Something in the curious way in which the crape was fastened on, something in the thought of the kindly heart which had planned this token of sympathy, touched Rosalie, and brought tears to her eyes for the first time on that sorrowful day.
For sometimes, when a groat sorrow is so strong as to shut up with a firm hand those tears which would bring relief to the aching heart, a little thing, a very little thing,—perhaps only a flower which our lost one loved, or something she touched for the last time or spoke of on the last day; or, it may be, as with Rosalie, only a spark of kindly sympathy where we have scarcely looked for it, and an expression of feeling which was almost unexpected,—such a little thing as this will open in a moment the flood-gates of sorrow, and give us that relief for which we have been longing and yearning in vain.

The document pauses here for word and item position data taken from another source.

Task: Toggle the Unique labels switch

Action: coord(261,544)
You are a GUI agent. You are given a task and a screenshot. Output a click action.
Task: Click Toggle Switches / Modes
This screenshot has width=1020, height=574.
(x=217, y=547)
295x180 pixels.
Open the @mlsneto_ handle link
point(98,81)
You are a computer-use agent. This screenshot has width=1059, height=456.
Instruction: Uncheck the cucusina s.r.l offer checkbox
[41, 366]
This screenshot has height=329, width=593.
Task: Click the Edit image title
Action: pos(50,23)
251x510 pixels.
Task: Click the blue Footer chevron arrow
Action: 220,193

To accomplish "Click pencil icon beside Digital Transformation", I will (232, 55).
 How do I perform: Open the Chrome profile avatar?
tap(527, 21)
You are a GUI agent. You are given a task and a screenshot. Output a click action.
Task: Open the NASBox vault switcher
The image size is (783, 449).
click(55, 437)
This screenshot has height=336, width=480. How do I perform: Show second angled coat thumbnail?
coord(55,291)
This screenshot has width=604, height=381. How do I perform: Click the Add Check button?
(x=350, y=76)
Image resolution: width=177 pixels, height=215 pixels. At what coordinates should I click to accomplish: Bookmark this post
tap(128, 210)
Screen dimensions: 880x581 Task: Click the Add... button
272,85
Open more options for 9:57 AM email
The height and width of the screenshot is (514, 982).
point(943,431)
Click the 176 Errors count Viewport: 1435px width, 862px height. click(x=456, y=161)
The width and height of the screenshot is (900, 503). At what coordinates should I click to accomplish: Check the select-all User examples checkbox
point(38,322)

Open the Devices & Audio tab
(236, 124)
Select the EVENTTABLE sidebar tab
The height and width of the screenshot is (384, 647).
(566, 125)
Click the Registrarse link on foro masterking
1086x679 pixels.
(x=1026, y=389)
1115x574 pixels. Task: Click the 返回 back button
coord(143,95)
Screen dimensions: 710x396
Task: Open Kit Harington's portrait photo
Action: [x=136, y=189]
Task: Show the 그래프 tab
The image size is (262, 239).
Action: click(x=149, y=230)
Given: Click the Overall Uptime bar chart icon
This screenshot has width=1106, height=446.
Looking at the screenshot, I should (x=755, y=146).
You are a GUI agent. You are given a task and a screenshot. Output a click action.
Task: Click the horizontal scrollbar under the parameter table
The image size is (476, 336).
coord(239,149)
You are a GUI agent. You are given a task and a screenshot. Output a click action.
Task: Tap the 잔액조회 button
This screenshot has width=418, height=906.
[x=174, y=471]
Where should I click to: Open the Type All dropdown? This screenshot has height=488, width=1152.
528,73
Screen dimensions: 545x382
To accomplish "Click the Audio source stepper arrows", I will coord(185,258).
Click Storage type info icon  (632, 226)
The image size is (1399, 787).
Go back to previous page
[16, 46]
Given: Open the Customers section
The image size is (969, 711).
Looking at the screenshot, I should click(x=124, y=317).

So Rosalie found it; the moment her eyes rested on Toby's face and on Toby's bit of crape, she burst into a flood of tears, and was able to weep out the intenseness of her sorrow. And after that came a calm in her heart; for somehow she felt as if the angels' song was not yet over, as if they were still singing for joy over her mother's soul, and as if the Lord, the Good Shepherd, were still saying, 'Rejoice with Me, for I have found My sheep which was lost.'
Then they left the seaport town, and set off for a distant fair. And little Rosalie was very solitary in her caravan; everywhere and in everything she felt a sense of loss. Her father came occasionally to see her; but his visits were anything but agreeable, and she always felt relieved when he went away again to the other caravan. Thus the hours by day seemed long and monotonous, with no one inside the caravan to speak to, no one to care for or to nurse. She often climbed beside Toby and watched him driving, and spoke to him of the things which they passed by the way. But the hours by night were the longest of all, when the caravan was drawn up on a lonely moor, or in a thickly-wooded valley; when Rosalie was left alone through those long desolate hours, and there was no sound to be heard but the hooting of the owls and the soughing of the wind amongst the trees. Then indeed little Rosalie felt desolate; and she would kneel upon one of the boxes, and look out towards the other caravans, to be sure that they were near enough to hear her call to them if anything happened. Then she would kneel down and repeat her evening prayer again and again, and entreat the Good Shepherd to carry her in His arms, now that she was so lonely and had no mother.